Sollte ja kein Problem sein! Die Kupplung ist ja Fingersicher!

Und sollte jemand dran schrauben wollen... dann ist es aus dem Schaltplan ersichtlich, und mit den 5 Sicherheitsregeln kann auch nichts passieren.

Grüße

Marcel


----------



## ThorstenD2 (7 Mai 2013)

Und warum nimmst du nicht eine Phase unterhalb des Motorschutzschalters ab? Sind in dem Beispiel ja nur 10A und mit dem kleinen Strom des Koppelrelais wird der Motorschutzschalter nicht auslösen (ungleiche Ströme).

Ansonsten halt ein Thermistor-Relais verwenden, sind dann nur 5 Volt 


Sent from my iPad using Tapatalk


----------



## Verpolt (7 Mai 2013)

Hallo,

Hilfskontakt vorhanden?

Öffnerkontakt des Motorschutzes oder K1 zusätzlich mit in Reihe des Thermo's


----------



## M-Ott (8 Mai 2013)

Vielleicht kann man ja die Spannung für den Thermokontakt direkt im Motorklemmkasten abnehmen.


----------



## Matze001 (8 Mai 2013)

Dann hab ich jedesmal die Meldung "zu warm" wenn der Motor nicht läuft... eher uncool!

Grüße

Marcel


----------



## Boxy (8 Mai 2013)

Du könntest 24V für ein Koppelrelais oder Koppler über den Hilfskontakt des MS führen und somit den Veersorgung für den Thermaokontakt mit schalten.
D.h. wenn der MS auslöst, wird der Thermokontakt auch abgeschalten. Dabei wird die Meldung des MS auch zur SPS geführt und man kann eigentlich beides auswerten.


----------



## tofebto (8 Mai 2013)

Hallo ThorstenD2 und Boxy

weil man dann nicht unterscheiden kann, ob im Störungsfall der Motorschutz oder der Thermokontakt ausgelöst hat.
Ich glaube nicht, das man durch eine Flankenerkennung im SPS-Programm die unterschiedlichen Meldeeingänge unterscheiden kann.

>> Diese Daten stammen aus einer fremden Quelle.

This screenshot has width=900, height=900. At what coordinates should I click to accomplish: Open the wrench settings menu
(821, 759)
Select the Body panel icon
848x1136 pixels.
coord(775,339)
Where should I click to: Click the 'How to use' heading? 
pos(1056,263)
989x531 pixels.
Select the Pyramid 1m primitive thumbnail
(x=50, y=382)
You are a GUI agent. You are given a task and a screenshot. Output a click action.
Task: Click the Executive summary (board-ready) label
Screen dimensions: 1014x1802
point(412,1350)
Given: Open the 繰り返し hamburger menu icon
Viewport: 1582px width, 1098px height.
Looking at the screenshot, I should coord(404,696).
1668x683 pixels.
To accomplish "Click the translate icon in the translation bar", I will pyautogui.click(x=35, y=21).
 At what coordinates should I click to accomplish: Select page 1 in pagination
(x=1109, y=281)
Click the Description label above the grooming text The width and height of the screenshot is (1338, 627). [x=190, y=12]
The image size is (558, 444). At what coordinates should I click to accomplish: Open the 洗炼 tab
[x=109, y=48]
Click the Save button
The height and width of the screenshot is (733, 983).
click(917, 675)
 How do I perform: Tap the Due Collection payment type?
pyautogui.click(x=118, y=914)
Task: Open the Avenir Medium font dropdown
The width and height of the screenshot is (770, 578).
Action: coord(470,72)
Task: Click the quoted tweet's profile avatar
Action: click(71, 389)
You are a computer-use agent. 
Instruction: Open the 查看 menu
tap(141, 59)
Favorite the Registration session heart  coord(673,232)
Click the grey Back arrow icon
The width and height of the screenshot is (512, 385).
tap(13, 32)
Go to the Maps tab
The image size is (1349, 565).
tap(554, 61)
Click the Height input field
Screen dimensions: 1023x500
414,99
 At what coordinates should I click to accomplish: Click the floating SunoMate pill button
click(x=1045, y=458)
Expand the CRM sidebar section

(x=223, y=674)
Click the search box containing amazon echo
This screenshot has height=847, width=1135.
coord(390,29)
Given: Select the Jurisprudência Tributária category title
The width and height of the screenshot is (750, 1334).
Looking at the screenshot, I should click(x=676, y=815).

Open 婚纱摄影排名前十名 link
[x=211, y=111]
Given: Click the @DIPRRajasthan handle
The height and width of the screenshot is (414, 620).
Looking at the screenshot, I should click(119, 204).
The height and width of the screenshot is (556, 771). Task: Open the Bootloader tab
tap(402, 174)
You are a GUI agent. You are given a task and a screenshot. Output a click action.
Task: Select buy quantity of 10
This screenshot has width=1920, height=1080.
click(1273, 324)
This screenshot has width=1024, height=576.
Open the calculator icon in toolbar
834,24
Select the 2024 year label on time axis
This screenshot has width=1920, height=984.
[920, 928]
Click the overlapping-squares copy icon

Mir geht es um den Begriff *allpolig*. 
Allpolig bedeutet doch, das im Störungsfall am Verbraucher, (also in diesem Fall der Motor), das Sicherungselement ,(der Motorschutzschalter), dafür sorgen muß, das keine Spannung anliegen darf_.(schrecklicher Satzbau_). Wenn also der Motorschutzschalter auslöst, liegt am Motor immernoch Spannung an. Ist das erlaubt?

Viele Grüße


----------



## Ghosty (8 Mai 2013)

Hallo, 
 ich bin eigentlich der gleichen Meinung wie Marcel es im Beitrag #2 und #4 schon geschrieben hat. Wenn etwas ist, muss der Elektriker  sowieso den Schaltungen raus ziehen und schauen. 
Wenn du aber trotzdem allseitig Abschalten willst, könntest du den TK in Reihe zum MSS Schalten. Wobei nach dem
MSS ebenfalls ein Agriff zum SPS Eingang ist. Dann würde deine Fehlerauswertung folgendermaßen aussehen.
Wenn E_MSS =true and E_TK = false dann Fehler Thermokontakt
Wenn E_MSS = false dann Fehler Motorschutzschalter
Wenn der MSS ausgelöst hat, muss man den sowieso erst wieder rein tun.

Gruß


----------



## bimbo (8 Mai 2013)

Nochmal zum Vorschlag von Matze: 



Schütz fällt weg, ohne Nachteile


LS-SChalter fällt weg, ohne Nachteile


Mit SELV Netzteil für die 24V Dein eigentliches Problem gelöst


Keine Fehlauslösung durch gefallenen LS-S

Gegenargumente:


----------



## tofebto (14 Mai 2013)

Danke an alle, die sich beteiligt haben.

Einen schönen Tag noch


----------



## repök (17 Mai 2013)

Wenn ich dies alles lese, wird mir son bisschen schlecht.
nimm ein auswertgerät und fertig kostet keine 50€


----------